Actions to take >>
a: In the Spark Hive thread below, which Hive version does Dongjoon Hyun say is the only one in use?
b: Translate this sentence from the Spark Hive thread below into Spanish: "This is irrelevant to JDK11 and Hadoop 3."

Excerpt provided >>
☆ ☆ ☆ ☆ ☆ ☆ ☆
Re: Removing the usage of forked `hive` in Apache Spark 3.0 (SPARK-20202)

Cheng Lian Tue, 19 Nov 2019 14:08:54 -0800

Hmm, what exactly did you mean by "remove the usage of forked `hive` in
Apache Spark 3.0 completely officially"? I thought you wanted to remove the
forked Hive 1.2 dependencies completely, no? As long as we still keep the
Hive 1.2 in Spark 3.0, I'm fine with that. I personally don't have a
particular preference between using Hive 1.2 or 2.3 as the default Hive
version. After all, for end-users and providers who need a particular
version combination, they can always build Spark with proper profiles
themselves.


And thanks for clarifying the Hive 2.3.5 issue. I didn't notice that it's
due to the folder name.

On Tue, Nov 19, 2019 at 11:15 AM Dongjoon Hyun <dongjoon.h...@gmail.com>
wrote:

> BTW, `hive.version.short` is a directory name. We are using 2.3.6 only.
>
> For directory name, we use '1.2.1' and '2.3.5' because we just delayed the
> renaming the directories until 3.0.0 deadline to minimize the diff.
>
> We can replace it immediately if we want right now.
>
>
>
> On Tue, Nov 19, 2019 at 11:11 AM Dongjoon Hyun <dongjoon.h...@gmail.com>
> wrote:
>
>> Hi, Cheng.
>>
>> This is irrelevant to JDK11 and Hadoop 3. I'm talking about JDK8 world.
>> If we consider them, it could be the followings.
>>
>> +----------+-----------------+--------------------+
>> |          | Hive 1.2.1 fork |  Apache Hive 2.3.6 |
>> +-------------------------------------------------+
>> |Legitimate|        X        |         O          |
>> |JDK11     |        X        |         O          |
>> |Hadoop3   |        X        |         O          |
>> |Hadoop2   |        O        |         O          |
>> |Functions |     Baseline    |       More         |
>> |Bug fixes |     Baseline    |       More         |
>> +-------------------------------------------------+
>>
>> To stabilize Spark's Hive 2.3 usage, we should use it by ourselves
>> (including Jenkins/GitHubAction/AppVeyor).
>>
>> For me, AS-IS 3.0 is not enough for that. According to your advices,
>> to give more visibility to the whole community,
>>
>> 1. We need to give additional `hadoop-2.7 with Hive 2.3` pre-built
>> distribution
>> 2. We need to switch our default Hive usage to 2.3 in `master` for 3.1
>> after `branch-3.0` branch cut.
☆ ☆ ☆ ☆ ☆ ☆ ☆
Item-finding rows >>
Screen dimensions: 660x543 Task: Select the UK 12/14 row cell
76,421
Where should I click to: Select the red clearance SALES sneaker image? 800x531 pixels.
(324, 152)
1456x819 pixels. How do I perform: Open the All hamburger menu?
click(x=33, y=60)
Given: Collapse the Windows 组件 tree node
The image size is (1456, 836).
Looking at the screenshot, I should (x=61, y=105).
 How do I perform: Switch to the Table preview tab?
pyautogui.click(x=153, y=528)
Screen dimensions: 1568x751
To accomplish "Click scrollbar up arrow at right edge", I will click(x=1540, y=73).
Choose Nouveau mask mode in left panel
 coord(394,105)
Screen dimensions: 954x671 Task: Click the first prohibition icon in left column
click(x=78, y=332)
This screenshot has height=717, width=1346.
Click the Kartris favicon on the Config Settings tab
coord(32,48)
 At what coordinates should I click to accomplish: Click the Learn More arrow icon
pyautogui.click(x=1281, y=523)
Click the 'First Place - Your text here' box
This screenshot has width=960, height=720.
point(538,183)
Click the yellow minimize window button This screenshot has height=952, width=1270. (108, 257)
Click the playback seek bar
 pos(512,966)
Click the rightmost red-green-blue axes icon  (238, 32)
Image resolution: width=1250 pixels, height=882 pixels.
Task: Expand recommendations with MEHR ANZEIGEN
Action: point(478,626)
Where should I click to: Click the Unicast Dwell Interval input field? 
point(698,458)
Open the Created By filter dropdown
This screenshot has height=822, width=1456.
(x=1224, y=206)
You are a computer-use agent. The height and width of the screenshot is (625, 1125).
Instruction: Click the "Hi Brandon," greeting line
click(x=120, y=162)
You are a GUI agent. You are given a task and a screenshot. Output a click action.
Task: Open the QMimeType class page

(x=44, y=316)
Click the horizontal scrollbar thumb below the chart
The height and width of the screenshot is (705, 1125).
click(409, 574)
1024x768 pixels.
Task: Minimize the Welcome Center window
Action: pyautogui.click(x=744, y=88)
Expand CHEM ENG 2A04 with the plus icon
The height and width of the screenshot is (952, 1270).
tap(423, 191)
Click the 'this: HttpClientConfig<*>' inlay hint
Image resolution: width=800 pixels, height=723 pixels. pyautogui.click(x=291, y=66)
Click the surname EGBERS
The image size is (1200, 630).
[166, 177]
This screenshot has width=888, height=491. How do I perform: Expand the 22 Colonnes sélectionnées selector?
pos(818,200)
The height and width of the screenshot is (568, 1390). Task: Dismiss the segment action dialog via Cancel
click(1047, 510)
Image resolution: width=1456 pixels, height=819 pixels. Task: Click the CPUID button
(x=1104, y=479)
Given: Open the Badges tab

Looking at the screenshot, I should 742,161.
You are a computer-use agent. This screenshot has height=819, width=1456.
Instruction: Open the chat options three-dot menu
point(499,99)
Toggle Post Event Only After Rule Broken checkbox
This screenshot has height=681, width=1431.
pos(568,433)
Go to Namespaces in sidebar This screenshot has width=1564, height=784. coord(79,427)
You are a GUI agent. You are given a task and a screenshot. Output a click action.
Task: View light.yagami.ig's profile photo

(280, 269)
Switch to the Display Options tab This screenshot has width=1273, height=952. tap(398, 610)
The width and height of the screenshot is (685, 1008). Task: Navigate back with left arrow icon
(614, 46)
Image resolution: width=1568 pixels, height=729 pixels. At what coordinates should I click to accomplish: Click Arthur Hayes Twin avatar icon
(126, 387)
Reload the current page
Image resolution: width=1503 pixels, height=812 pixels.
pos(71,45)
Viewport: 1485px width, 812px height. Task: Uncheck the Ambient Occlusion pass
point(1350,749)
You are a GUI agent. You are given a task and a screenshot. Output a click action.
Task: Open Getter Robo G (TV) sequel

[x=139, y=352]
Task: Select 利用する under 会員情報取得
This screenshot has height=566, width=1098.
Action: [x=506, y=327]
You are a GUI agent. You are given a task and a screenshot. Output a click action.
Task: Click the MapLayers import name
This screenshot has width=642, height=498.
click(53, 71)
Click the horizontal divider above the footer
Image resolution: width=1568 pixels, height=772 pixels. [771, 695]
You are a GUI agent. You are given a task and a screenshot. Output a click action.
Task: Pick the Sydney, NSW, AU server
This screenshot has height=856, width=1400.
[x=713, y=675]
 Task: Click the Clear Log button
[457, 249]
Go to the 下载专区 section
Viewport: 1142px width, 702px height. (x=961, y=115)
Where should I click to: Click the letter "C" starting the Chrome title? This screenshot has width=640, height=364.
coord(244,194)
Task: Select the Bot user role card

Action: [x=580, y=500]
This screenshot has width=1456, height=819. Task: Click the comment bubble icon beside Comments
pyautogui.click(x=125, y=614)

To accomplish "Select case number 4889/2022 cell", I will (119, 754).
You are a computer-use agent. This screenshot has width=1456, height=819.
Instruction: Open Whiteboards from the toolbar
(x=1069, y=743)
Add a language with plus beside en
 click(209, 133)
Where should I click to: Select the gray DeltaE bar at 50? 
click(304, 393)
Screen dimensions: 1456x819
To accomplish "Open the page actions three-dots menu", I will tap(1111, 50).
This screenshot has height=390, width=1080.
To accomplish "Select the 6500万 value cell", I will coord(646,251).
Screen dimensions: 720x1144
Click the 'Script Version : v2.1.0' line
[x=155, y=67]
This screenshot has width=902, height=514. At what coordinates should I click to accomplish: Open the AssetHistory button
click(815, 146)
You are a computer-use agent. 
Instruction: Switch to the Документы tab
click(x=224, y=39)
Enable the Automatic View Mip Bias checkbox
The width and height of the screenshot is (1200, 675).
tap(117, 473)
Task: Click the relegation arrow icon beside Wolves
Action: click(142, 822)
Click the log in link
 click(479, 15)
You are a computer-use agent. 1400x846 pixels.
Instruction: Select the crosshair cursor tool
☆ ☆ ☆ ☆ ☆ ☆ ☆
Solutions to each task >>
a: Hive 2.3.6

b: Esto no tiene relación con JDK11 ni con Hadoop 3.